Fifty-three percent of English-speaking adults have intermediate levels of health literacy. This means they are able to read the instructions on a prescription label and determine the right time to take their medications. Only 12 percent of English-speaking adults are proficient with health literacy. This means they can use tables to determine their health insurance costs for a particular year. One thing insurance companies and medical facilities can do to promote better health literacy is provide health information in more than one language. Blacks and Hispanics are more likely to have below-basic levels of health literacy, which could be due to language barriers and cultural differences.

The Health Reform Monitoring Survey, which was initiated by the Urban Institute in 2013, helped researchers collect data on 2,400 children and 7,400 nonelderly adults.

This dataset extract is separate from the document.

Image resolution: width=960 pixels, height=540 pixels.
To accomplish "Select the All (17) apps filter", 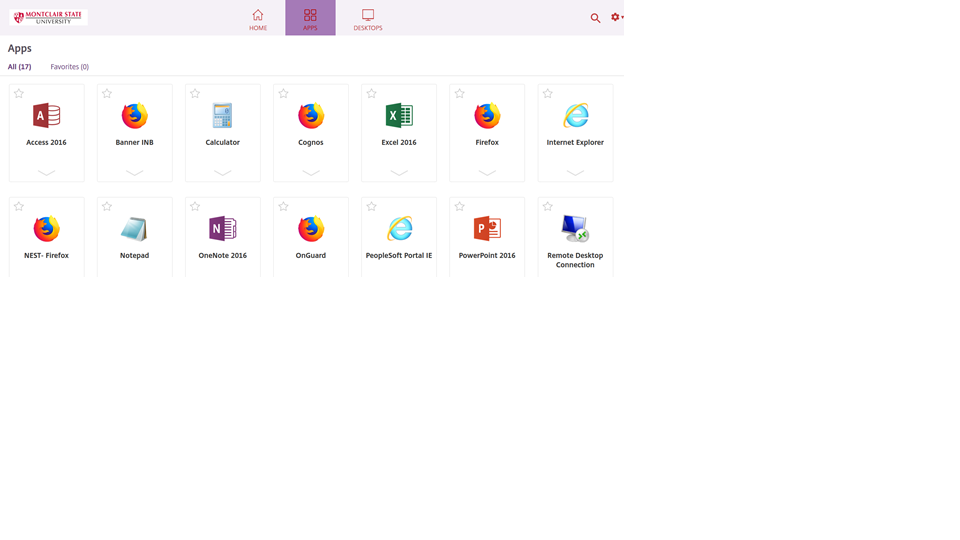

The survey raised some concerns about how well Americans targeted by the health exchanges understand topics such as healthcare affordability and access to healthcare. Only 39.9 percent of the respondents understood all of the key terms covered by the survey. These terms were excluded services, covered services, copayments, annual limits on services, deductibles, maximum out-of-pocket spending limits, coinsurance, deductibles, premiums, and provider networks. Respondents also indicated their main source of health insurance information is friends, colleagues, and family members. This could explain some of the confusion surrounding the meaning of certain healthcare terms.

Now that most Americans are required to have health insurance, millions of people will be signing up for coverage through the insurance marketplace. People who do not know basic terms such as premium and out-of-pocket maximum will have a hard time picking health insurance plans that will meet their healthcare needs—which is why it is so important to work on increasing health literacy in the United States.